There I was, standing in the middle of the baking aisle at the Giant between Walnut & Chestnut, crying. The kind of tears that came out of nowhere and just won't stop.
It was typical day in the life of me when I've made myself way too busy. Wake up, add to the already 27-point long to-do list that I made the night before, and off I go quite literally at a sprint. Trying to breathe deep, telling myself that the cold coming on is just a mind game and that rest is for the weak. I have important things to be doing like searching for the perfectly organic variety pack of colored carrots. Yes, my grocery list was this specific. We were having company, ALL things needed to be perfect. This includes carrots, preferably purple (insert eye-rolling emoji if you would like, I can make fun of myself in hindsight).
Giant was my fourth grocery store of the day, so one could assume that I was crying because the spot labeled rosemary was completely empty, meaning a fifth trip was in my future.

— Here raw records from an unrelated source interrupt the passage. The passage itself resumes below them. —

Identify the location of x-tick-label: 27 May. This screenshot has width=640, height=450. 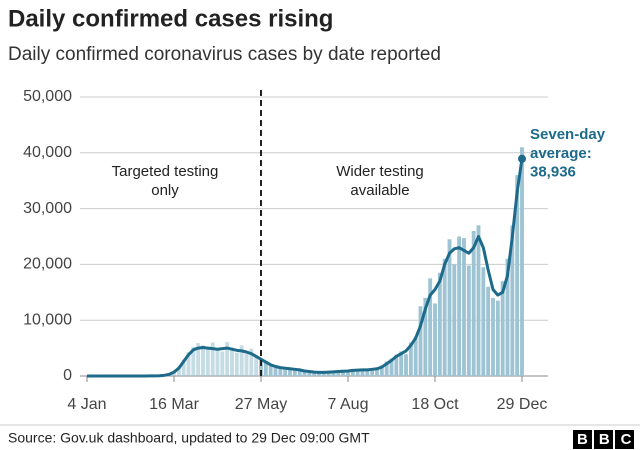
(261, 404).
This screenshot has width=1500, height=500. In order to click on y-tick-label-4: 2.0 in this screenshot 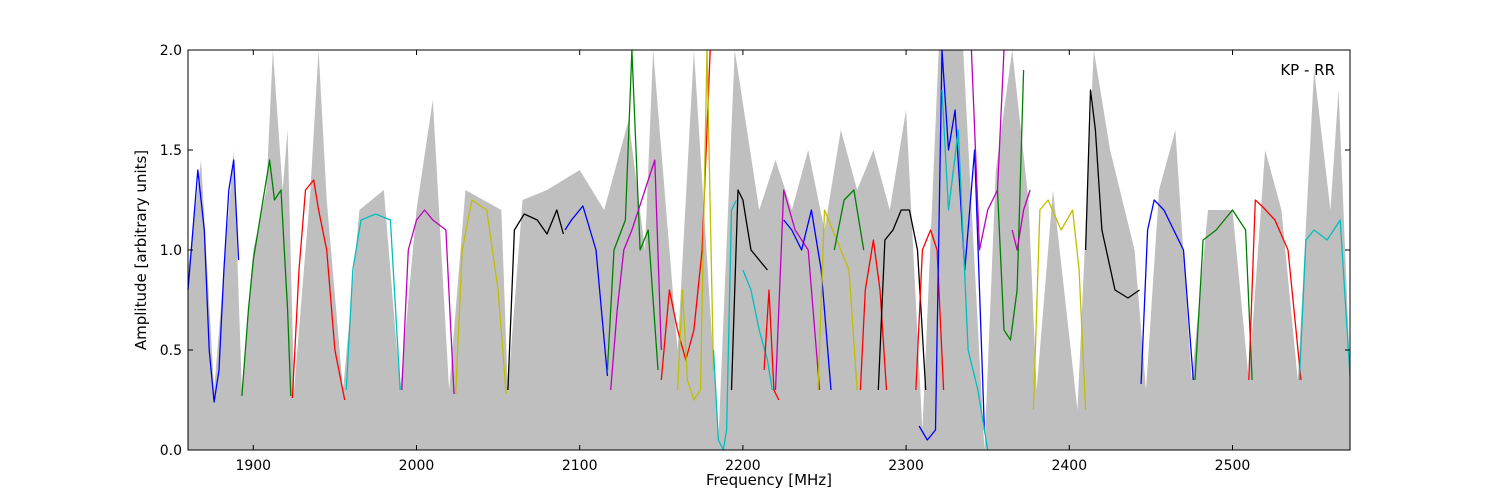, I will do `click(171, 51)`.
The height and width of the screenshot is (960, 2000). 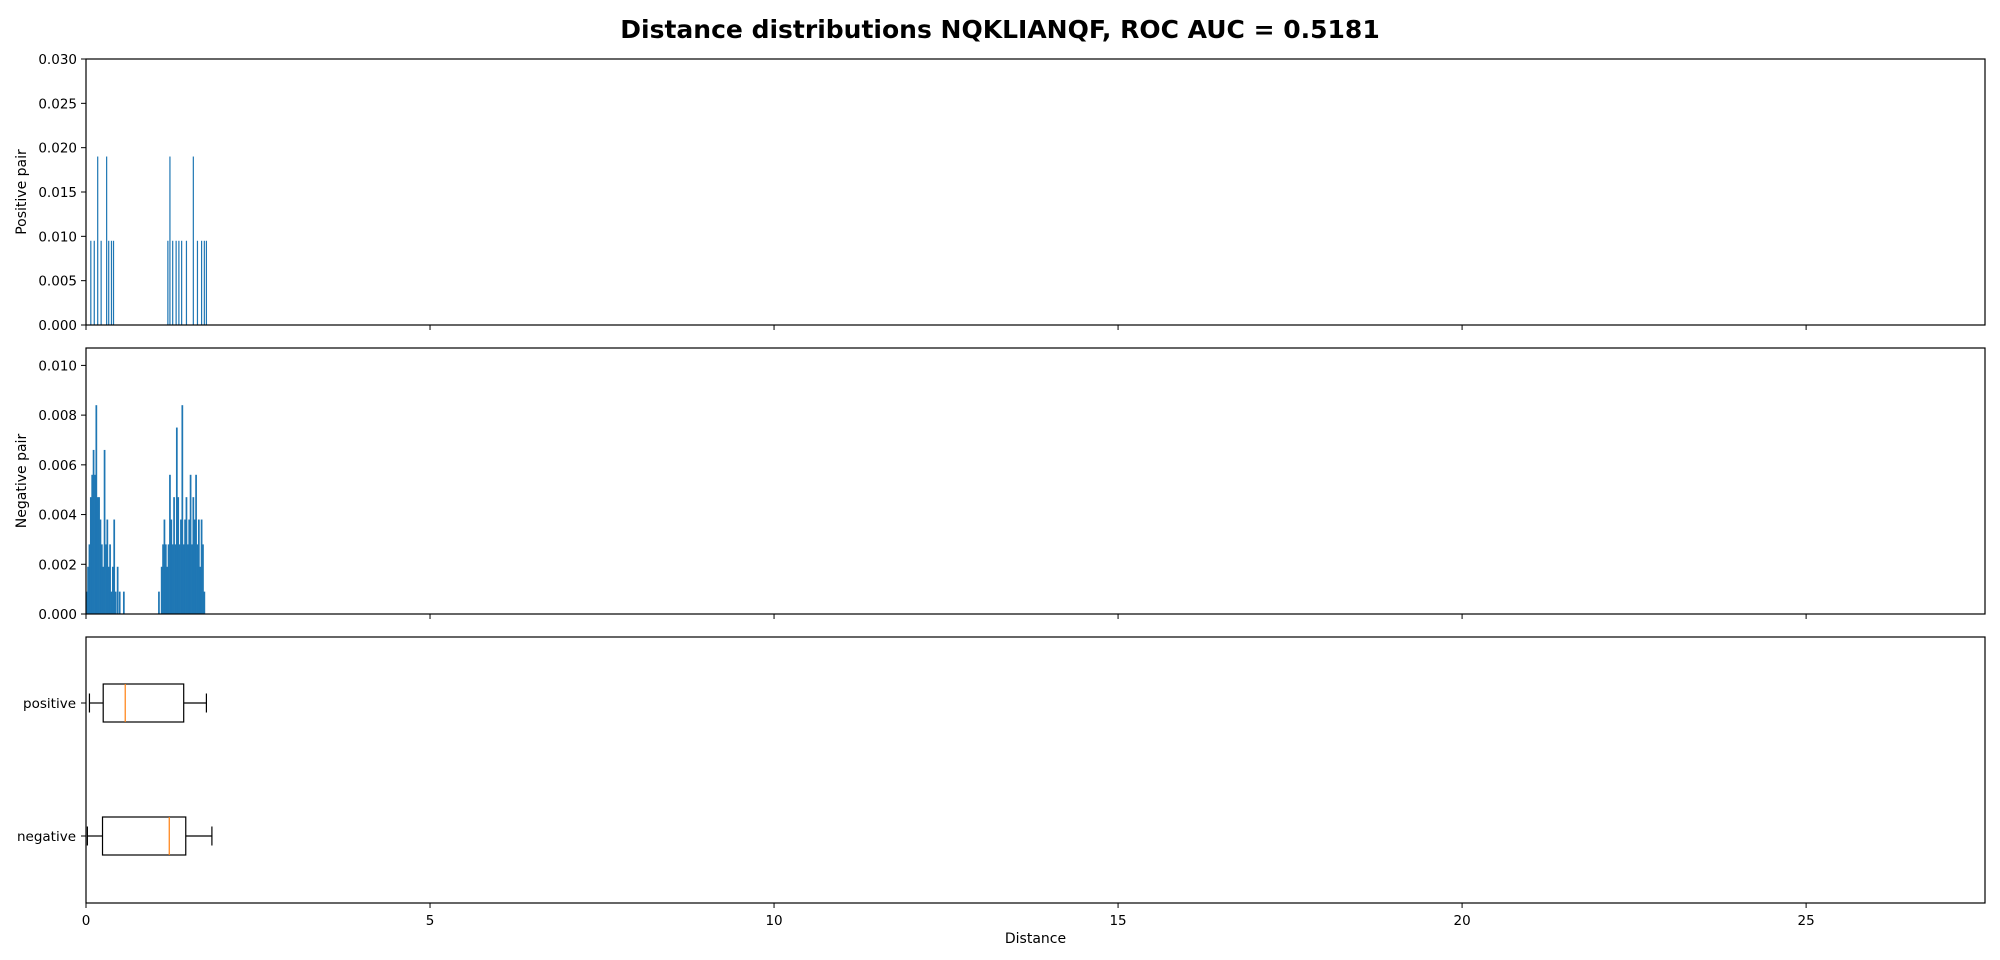 I want to click on y-tick-label: 0.030, so click(x=58, y=60).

But somehow my awareness expanded beyond my own "issue" long enough to realize that the Burmese woman next to me was literally just trying to understand the wall of canned tomatoes she was facing. Crushed, diced, sauce, paste, heck I don't even get the differences. And I'm over here fuming because dried rosemary.
I can't explain all the things I was feeling, but I'm pretty sure this is why I started to cry.
How often am I so involved in my own little world, that I don't realize there is A WORLD. One so full of things that "don't affect me," but I can choose to affect. What things have I chosen to ignore, or replace with minor problems in my own life. How easy it is to become inward focused, to create stress where there is no real stress, to create lists just to have them, to stay busy as a false sense of worth.
How often to we ignore that woman trying to understand, because we're too busy trying to get stuff done?
The message is in the story, and I think it speaks for itself. In what ways can we become aware of life beyond ourselves in the coming year? In what ways can we care more deeply, give more generously, love more fully?